Je me souviens de ma première relation d’amour avec une émission. La première émission que j’avais hâte de revoir. Astro le petit robot. Une relation de fidélité, où tu t’ennuies, t’as hâte qu’elle revienne. Tu connais son horaire de passage par cœur, tu te mets beau, tu mets ton plus beau pyjama, verses du jus de raisins dans ton plus beau verre en plastique des Transformers. Une fois par semaine, t’as une date. Vingt-cinq ans plus tard, l’émission change, mais le rituel reste le même, ou presque. Le pyjama a changé pour le jogging, puis le jus de raisin… disons qu’il a fermenté.
Je me souviens des films qui ont chamboulé ma vie : Indiana Jones, Les Goonies, Ace Ventura, Le flic de Beverly Hills, la belle Emmanuelle… Je me souviens des films que j’ai commencés, mais jamais finis, parce qu’une demoiselle et moi avions des choses plus urgentes à régler. J’avoue, parfois, mon regard déviait de l’action et allait vers la télé. Écoute, le respect des artisans. Quand même.

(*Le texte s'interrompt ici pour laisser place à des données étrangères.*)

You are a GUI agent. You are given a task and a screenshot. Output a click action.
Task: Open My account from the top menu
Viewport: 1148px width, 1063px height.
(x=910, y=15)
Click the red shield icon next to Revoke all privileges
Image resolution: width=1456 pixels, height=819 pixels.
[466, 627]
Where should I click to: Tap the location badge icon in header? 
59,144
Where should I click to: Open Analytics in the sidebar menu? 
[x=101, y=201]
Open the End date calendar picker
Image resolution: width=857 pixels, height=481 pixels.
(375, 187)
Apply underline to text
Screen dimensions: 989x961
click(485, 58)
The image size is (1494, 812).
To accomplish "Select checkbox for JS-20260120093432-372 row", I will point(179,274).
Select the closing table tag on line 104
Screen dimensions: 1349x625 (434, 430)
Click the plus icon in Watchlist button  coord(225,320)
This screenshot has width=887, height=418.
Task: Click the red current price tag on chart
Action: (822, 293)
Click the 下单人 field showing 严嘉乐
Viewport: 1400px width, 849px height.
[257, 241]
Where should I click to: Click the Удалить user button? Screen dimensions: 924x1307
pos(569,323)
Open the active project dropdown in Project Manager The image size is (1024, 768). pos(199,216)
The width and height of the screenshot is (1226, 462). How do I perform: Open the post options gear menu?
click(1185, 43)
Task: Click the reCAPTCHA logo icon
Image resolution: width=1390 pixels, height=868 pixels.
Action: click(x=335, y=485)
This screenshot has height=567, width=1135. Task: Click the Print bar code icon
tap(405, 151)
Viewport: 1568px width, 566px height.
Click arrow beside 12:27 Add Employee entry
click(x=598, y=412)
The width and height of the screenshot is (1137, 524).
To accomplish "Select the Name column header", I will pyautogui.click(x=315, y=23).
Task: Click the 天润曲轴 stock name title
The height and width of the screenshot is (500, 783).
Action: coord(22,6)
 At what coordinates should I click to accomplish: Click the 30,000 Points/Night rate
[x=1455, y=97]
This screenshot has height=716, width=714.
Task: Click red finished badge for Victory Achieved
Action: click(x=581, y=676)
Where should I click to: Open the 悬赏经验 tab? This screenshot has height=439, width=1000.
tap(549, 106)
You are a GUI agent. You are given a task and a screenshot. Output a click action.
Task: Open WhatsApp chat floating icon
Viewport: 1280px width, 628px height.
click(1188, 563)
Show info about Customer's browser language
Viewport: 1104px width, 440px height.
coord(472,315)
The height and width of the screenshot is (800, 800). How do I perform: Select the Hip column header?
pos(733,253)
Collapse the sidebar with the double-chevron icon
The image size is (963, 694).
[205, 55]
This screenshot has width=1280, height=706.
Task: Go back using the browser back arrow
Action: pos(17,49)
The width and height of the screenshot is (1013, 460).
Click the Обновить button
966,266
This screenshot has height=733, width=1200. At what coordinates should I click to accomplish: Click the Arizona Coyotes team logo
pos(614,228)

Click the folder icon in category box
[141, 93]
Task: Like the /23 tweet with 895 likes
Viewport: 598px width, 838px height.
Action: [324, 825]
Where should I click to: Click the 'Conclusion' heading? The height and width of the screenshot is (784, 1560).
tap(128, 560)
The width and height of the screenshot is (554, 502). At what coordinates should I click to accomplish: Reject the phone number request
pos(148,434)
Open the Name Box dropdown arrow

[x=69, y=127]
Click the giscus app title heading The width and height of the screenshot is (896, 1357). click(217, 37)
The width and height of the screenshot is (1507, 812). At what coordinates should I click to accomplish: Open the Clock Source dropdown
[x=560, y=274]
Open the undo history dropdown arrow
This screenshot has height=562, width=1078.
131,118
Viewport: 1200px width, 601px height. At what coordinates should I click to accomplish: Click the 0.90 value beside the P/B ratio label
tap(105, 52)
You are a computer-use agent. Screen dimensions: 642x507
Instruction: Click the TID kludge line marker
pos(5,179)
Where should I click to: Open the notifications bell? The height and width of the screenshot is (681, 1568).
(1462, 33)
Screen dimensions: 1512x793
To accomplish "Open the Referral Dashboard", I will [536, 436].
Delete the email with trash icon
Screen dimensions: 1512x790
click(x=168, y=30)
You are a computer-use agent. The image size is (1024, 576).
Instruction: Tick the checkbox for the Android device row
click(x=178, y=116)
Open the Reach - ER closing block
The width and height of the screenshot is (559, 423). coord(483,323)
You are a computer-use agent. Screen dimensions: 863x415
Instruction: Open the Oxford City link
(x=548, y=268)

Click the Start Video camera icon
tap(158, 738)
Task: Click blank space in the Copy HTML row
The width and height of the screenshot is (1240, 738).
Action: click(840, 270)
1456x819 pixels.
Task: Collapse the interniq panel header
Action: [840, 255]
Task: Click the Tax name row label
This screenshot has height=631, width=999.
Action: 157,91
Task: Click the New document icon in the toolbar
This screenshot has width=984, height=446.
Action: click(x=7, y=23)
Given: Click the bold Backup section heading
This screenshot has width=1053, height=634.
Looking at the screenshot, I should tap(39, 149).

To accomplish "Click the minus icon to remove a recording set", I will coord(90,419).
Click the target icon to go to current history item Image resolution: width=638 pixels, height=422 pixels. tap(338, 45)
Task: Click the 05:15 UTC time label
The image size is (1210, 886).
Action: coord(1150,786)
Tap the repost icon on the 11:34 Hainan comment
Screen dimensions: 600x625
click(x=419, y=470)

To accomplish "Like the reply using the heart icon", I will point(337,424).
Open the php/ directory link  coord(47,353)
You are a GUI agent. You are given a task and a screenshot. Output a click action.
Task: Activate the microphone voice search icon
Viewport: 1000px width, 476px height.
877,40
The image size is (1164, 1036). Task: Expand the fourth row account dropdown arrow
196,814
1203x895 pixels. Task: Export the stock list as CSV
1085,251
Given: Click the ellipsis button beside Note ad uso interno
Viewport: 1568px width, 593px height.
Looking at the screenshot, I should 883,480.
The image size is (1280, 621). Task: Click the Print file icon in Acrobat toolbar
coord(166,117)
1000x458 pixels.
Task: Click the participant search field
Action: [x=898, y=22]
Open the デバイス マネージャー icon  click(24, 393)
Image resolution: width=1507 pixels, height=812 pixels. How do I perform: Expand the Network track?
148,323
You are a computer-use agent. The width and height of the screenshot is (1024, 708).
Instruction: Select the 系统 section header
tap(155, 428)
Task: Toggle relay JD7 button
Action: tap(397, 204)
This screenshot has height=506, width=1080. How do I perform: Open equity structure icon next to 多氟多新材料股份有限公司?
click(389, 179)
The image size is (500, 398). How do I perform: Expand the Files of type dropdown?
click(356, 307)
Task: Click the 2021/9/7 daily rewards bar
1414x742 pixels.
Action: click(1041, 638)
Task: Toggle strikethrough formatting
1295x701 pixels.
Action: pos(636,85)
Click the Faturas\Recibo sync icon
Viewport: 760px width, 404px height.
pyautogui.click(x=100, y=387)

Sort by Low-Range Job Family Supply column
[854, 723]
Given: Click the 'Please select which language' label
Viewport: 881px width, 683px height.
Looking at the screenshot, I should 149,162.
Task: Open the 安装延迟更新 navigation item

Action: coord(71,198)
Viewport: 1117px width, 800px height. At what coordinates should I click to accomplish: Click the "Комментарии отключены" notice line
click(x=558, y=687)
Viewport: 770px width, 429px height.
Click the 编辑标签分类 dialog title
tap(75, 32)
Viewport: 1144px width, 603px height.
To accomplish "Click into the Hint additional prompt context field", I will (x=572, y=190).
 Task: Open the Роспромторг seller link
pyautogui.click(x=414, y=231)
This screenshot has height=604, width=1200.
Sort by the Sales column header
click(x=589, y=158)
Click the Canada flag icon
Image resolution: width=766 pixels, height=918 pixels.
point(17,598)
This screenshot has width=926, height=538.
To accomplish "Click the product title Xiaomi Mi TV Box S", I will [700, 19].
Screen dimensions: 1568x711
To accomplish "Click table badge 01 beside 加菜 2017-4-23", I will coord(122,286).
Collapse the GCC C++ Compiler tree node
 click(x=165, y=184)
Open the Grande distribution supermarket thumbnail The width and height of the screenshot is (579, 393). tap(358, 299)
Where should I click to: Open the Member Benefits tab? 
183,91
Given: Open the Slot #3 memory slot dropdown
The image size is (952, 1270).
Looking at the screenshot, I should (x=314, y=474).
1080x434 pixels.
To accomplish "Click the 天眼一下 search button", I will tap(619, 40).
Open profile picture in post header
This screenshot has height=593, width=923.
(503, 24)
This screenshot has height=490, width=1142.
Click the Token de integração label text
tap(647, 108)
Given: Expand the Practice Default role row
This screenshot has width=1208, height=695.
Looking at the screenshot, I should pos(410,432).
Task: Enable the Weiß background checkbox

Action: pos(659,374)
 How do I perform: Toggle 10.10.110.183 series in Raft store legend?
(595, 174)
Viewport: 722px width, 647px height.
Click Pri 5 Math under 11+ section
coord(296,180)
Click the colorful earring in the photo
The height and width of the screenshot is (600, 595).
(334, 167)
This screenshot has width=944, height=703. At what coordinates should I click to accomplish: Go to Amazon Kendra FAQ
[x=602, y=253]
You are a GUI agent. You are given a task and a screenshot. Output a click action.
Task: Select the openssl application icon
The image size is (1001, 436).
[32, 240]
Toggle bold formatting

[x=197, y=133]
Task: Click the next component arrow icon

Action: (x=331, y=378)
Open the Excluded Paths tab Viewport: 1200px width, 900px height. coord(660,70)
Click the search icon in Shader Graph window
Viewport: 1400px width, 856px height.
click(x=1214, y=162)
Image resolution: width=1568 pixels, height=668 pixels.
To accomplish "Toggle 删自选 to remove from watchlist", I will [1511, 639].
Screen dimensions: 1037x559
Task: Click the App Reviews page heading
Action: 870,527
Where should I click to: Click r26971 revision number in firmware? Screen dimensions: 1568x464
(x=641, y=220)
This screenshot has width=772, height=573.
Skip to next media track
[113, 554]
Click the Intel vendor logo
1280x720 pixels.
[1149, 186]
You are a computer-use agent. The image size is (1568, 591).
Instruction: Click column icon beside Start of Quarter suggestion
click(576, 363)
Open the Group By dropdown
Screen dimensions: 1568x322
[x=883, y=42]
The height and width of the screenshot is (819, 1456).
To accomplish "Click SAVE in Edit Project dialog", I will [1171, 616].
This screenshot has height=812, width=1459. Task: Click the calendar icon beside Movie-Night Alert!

Je me souviens du décodeur, des pitons qui faisaient un bruit absurde. J’avais, comme plusieurs, le truc pour «muter» le son des clics. Je pouvais changer de poste entre Radio-Can et Canal famille incognito, sans réveiller personne. Ninja style. Dans le temps où j’étais un expert de la zappette. Je zappais plus vite que mon ombre. Parfois les films ou les émissions se superposaient. J’ai déjà vu Joël Legendre faire du jogging sur un gros melon d’eau, me vendre du Pepsi, en donnant la réplique à Yves Corbeil.
Elle va sûrement me manquer, cette grosse boîte à images. Fidèle compagne. Celle que t’as hâte de retrouver le soir après une longue journée de travail. On le dit et on l’entend souvent : «J’ai juste hâte de rentrer m’effoirer devant la télé!» C’est ça, la télé. Elle ne te juge pas, elle n’a pas besoin de règles de bienséance. Elle ne te demande pas d’être assis, le dos droit, les coudes à côté des coussins. Non, elle te prend comme t’es. Assis, couché, effoiré, couché à terre sur le tapis, nu, habillé. Elle est là pour être regardée et non pour te regarder. Elle s’offre tout entière pour ton plaisir voyeur.
Salut vieille boîte. Merci pour tout. Je vais essayer de bien appliquer ce que tu m’as appris, et si j’en ai la chance, te nourrir, comme tu m’as nourri.